→ ACTION ITEM
In the data below, find each line that contains the word "point" and copy it.
[[ DATA RECORDS open ]]
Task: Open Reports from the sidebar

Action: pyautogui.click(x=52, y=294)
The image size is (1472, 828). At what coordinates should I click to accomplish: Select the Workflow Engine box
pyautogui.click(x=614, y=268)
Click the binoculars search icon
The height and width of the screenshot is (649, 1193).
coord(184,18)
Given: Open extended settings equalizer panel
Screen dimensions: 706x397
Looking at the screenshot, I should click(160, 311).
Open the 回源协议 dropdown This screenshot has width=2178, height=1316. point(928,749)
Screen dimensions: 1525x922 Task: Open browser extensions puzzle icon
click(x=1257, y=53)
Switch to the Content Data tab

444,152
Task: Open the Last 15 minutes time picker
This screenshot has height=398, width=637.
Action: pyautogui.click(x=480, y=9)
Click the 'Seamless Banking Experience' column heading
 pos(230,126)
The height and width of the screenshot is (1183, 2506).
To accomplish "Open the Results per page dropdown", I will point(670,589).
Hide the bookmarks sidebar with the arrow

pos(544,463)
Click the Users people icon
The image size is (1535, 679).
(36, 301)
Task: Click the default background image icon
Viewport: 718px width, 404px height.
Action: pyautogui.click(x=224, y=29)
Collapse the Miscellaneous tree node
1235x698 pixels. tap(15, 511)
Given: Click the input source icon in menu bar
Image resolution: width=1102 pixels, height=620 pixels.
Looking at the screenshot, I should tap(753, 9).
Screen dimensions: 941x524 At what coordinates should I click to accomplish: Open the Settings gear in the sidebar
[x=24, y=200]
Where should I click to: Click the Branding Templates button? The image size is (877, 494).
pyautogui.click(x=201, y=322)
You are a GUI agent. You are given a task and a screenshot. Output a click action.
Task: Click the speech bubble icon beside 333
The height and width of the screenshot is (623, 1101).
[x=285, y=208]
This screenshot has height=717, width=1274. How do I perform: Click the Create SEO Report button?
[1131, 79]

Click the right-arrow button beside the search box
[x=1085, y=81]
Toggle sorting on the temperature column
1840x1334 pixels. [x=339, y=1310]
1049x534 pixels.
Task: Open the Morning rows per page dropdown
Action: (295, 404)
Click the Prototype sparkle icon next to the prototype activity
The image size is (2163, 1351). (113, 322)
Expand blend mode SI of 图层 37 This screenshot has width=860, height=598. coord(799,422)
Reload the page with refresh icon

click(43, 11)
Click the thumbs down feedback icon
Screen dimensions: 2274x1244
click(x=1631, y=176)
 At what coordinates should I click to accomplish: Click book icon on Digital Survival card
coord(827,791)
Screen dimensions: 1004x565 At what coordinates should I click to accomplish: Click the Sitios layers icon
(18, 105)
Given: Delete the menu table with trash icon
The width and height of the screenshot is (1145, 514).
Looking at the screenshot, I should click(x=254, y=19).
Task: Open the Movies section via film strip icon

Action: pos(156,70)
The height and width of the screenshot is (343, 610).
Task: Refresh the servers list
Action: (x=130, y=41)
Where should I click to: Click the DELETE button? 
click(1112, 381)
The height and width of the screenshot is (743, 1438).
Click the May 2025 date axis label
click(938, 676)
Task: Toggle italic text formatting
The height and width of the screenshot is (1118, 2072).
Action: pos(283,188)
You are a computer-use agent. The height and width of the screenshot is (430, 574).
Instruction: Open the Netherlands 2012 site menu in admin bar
[[ DATA RECORDS closed ]]
→ ANSWER BELOW
Open the 回源协议 dropdown This screenshot has width=2178, height=1316. point(928,749)
To accomplish "Open the Results per page dropdown", I will point(670,589).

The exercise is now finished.